[Source records]

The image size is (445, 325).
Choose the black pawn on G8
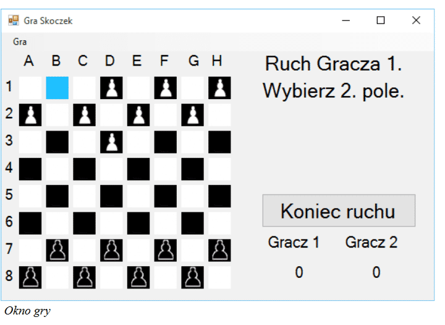[192, 277]
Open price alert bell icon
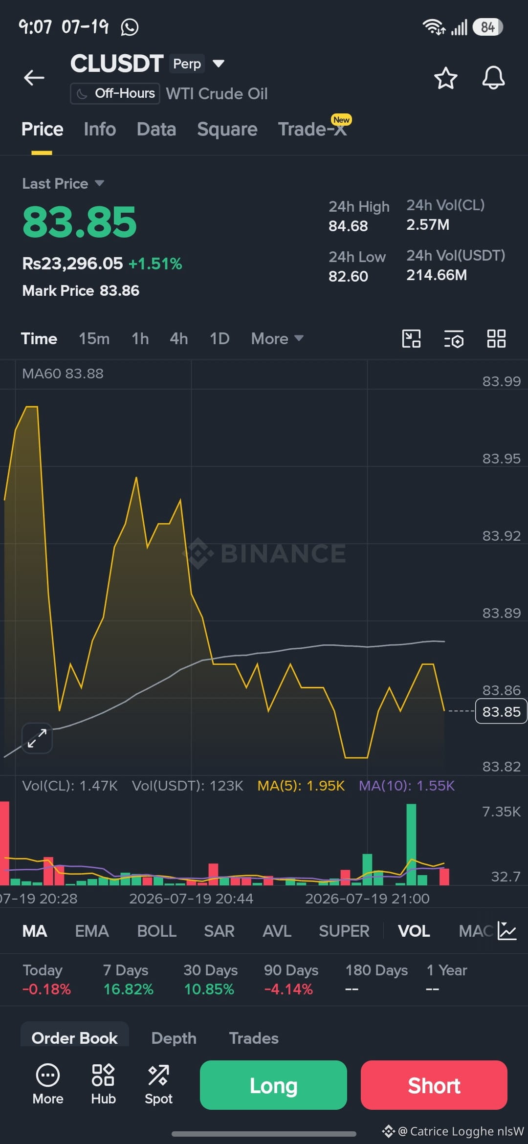Image resolution: width=528 pixels, height=1144 pixels. coord(493,78)
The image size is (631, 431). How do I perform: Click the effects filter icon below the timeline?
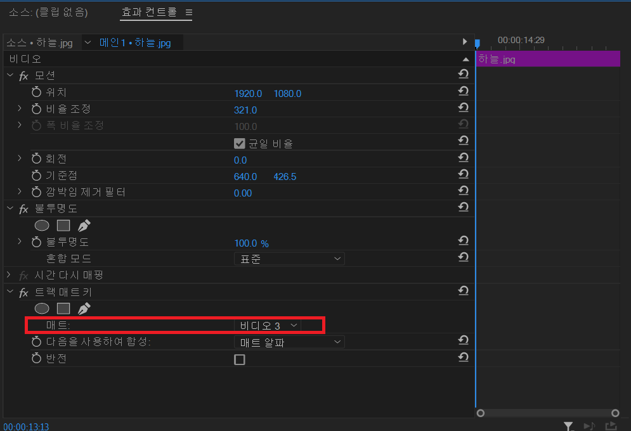569,425

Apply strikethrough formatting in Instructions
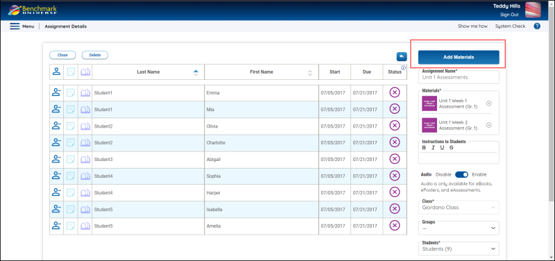click(452, 148)
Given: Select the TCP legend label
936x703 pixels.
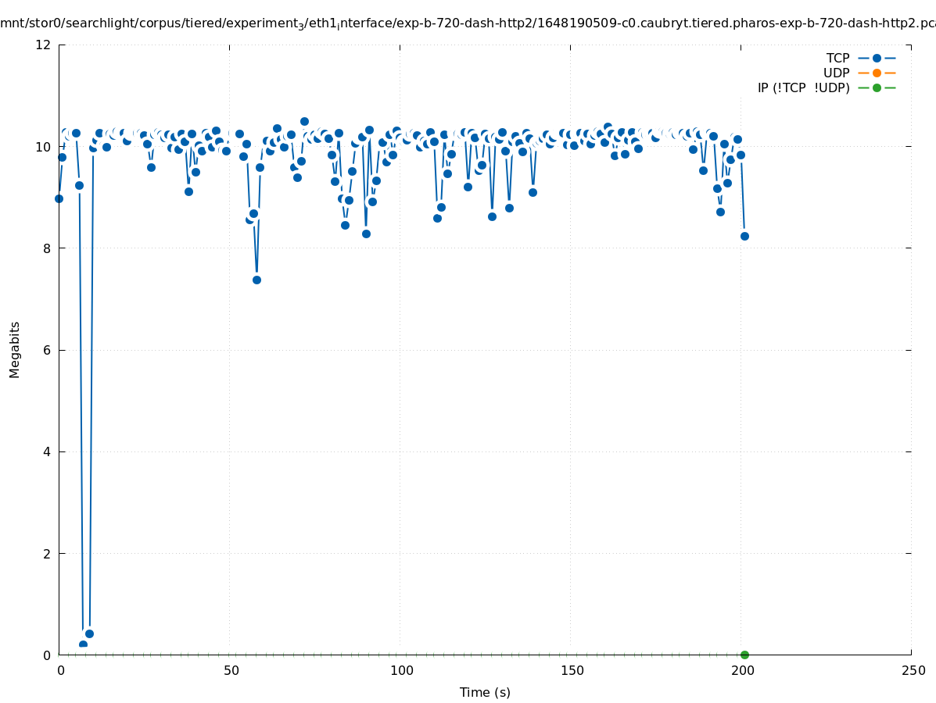Looking at the screenshot, I should tap(837, 58).
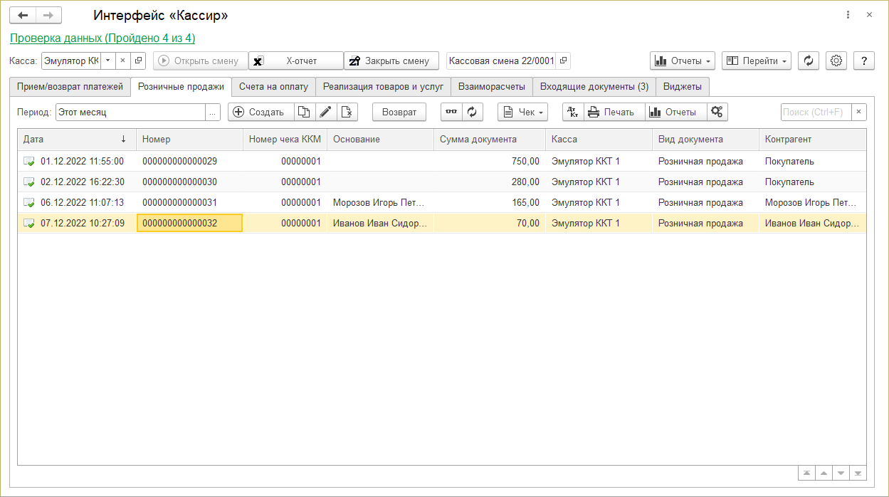Screen dimensions: 889x497
Task: Open settings via the gear icon
Action: point(836,61)
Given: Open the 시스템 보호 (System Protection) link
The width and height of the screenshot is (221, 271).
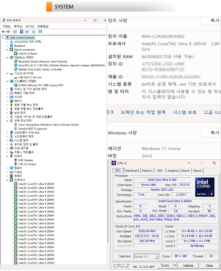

[/Source records]

• _Exercise directions_
For each line above that holds the string "Given", provide a copy of that line.

• _Output_
Given: Select the TCP legend label
Given: Open the 시스템 보호 (System Protection) link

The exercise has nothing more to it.